Rescuers and volunteers search for survivors among debris in earthquake hit Yushu County of northwest China's Qinghai Province, April 16, 2010. The rescuers have been doing unremitting efforts to save people's lives during the "golden 72 hours" since the 7.1-magnitude quake struck Yushu early Wednesday. [Xinhua]

 

The death toll had climbed to 791 and another 294 people remained missing as of 8:00 AM Friday, 48 hours after a devastating earthquake shook a Tibetan area in northwest China's Qinghai Province.

The 7.1-magnitude earthquake, which shook the Yushu County in the Tibetan Autonomous Prefecture of Yushu at 7:49 AM Wednesday, has left 11,486 people injured, including 1,176 serious cases, said Xia Xueping, spokesman with the emergency rescue headquarters in Qinghai Province.

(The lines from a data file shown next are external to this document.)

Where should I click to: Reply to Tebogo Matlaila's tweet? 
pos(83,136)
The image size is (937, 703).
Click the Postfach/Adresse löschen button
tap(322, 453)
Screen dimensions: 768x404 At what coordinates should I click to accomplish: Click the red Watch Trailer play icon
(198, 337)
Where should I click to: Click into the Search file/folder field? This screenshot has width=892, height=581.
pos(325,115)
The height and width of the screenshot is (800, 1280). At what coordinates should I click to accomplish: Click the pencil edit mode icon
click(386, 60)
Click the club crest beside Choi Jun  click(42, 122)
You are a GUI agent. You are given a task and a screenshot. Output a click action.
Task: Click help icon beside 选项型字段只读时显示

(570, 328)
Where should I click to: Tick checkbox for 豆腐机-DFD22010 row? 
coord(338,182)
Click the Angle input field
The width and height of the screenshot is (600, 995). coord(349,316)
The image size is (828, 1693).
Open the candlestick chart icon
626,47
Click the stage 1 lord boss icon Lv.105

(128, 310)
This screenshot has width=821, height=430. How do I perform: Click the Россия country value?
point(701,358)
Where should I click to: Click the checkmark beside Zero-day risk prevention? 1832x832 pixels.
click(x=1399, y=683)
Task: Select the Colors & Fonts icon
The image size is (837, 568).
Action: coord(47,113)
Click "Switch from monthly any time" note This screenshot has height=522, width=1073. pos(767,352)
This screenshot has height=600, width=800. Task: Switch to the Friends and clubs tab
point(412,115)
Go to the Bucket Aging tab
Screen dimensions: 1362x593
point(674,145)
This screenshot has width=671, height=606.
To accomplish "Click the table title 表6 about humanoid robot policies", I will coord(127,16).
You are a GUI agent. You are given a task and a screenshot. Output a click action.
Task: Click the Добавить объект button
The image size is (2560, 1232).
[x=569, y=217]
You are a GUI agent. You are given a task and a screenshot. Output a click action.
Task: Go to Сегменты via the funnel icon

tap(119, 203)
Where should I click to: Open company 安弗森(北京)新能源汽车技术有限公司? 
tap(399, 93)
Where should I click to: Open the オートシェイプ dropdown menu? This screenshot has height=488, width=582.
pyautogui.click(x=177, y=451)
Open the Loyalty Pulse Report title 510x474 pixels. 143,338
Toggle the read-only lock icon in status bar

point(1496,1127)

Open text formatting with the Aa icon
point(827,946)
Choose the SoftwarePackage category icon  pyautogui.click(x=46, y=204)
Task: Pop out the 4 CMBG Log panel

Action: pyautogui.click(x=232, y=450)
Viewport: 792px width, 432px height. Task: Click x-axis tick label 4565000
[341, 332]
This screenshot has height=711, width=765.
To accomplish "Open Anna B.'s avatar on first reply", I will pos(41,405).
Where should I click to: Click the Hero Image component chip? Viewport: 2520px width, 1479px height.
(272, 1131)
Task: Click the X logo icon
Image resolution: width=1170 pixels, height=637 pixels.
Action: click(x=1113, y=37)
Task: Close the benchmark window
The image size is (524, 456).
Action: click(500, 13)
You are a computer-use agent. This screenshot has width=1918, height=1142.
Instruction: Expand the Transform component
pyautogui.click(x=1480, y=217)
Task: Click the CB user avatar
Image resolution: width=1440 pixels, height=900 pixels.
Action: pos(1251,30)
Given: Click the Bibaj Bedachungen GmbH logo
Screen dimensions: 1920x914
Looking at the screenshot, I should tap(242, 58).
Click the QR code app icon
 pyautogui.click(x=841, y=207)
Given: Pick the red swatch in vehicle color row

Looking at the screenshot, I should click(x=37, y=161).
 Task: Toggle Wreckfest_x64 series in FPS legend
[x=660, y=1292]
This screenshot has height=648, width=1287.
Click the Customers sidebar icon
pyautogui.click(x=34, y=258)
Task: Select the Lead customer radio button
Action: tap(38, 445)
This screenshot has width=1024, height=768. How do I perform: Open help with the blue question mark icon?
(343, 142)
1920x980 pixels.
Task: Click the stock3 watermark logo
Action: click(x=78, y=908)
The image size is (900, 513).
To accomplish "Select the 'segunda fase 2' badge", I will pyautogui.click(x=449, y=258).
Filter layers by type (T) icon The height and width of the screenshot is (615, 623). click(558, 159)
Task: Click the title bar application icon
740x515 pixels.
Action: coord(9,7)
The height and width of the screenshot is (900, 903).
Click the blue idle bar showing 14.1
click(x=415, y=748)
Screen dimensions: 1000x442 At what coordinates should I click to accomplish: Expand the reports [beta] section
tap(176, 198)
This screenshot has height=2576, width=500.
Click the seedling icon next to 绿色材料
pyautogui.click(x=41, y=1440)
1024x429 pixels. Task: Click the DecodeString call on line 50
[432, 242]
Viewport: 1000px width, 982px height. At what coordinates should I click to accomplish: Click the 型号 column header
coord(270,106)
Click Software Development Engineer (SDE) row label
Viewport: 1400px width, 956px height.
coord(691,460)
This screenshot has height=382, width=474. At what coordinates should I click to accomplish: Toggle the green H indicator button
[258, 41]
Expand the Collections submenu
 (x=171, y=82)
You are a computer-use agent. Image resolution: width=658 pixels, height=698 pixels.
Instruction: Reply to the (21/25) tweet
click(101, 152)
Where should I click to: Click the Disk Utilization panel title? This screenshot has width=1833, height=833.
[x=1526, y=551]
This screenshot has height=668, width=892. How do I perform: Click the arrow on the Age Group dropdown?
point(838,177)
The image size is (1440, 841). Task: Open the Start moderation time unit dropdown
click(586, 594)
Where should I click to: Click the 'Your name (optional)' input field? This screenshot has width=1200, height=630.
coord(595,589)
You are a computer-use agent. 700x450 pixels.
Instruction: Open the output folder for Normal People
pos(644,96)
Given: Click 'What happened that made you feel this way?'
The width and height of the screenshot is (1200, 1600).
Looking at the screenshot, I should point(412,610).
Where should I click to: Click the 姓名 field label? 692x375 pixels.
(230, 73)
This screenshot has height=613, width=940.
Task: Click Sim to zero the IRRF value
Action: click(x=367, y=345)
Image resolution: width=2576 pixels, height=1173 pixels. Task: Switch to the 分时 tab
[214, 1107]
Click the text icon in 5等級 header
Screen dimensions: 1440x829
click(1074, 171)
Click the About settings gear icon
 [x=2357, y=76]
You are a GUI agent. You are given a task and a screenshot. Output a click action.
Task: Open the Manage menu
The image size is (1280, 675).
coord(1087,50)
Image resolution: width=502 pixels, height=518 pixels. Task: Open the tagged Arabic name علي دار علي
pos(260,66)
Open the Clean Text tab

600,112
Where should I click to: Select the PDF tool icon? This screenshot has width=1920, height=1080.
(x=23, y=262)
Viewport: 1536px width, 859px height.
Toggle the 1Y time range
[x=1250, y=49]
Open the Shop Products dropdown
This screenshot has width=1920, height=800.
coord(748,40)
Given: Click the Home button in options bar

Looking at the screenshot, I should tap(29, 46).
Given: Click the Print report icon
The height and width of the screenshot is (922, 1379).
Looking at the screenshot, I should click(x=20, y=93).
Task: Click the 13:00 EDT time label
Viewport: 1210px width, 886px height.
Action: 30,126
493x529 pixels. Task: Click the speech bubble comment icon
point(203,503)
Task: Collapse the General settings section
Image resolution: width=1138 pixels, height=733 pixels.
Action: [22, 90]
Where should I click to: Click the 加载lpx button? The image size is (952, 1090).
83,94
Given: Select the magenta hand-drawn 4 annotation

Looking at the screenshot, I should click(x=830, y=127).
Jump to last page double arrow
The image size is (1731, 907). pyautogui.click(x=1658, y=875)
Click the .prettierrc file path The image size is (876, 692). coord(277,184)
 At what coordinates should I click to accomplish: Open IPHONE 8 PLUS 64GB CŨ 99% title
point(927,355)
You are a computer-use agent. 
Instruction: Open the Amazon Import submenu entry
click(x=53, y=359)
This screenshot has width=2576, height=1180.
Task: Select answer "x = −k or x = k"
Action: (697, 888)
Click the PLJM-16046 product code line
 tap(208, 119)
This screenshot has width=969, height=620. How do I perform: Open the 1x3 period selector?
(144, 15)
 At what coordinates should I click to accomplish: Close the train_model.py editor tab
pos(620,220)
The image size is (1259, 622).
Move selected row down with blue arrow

Many people are still buried under the debris of collapsed houses in the hardest-hit Gyegu Town near the epicenter, the seat of the Yushu prefecture government and home to 100,000 people. It sits at about 4,000 meters above sea level.

More than 85 percent of houses in Gyegu, mostly made of mudbrick and wood, had collapsed.

Rescuers are racing against time hoping to reach the trapped by Saturday morning, the end of internationally accepted "72-hour golden chance" for the trapped to still survive.

Thousands of professional rescuers, soldiers, police officers, fire-fighters and medical workers have been mobilized nationwide to the quake zone, fighting altitude sickness, chilly weather, strong winds and frequent aftershocks to find survivors and treat the injured.

As of Friday morning, about 500 injured residents had been transported to the provincial capital Xining, Chengdu in Sichuan Province, and Lanzhou in the neighboring Gansu Province, for better treatment, said Xia.

"We're working all-out to restore and rebuild infrastructure in the quake-hit areas, and provide whatever is necessary to sustain the people's lives," he said.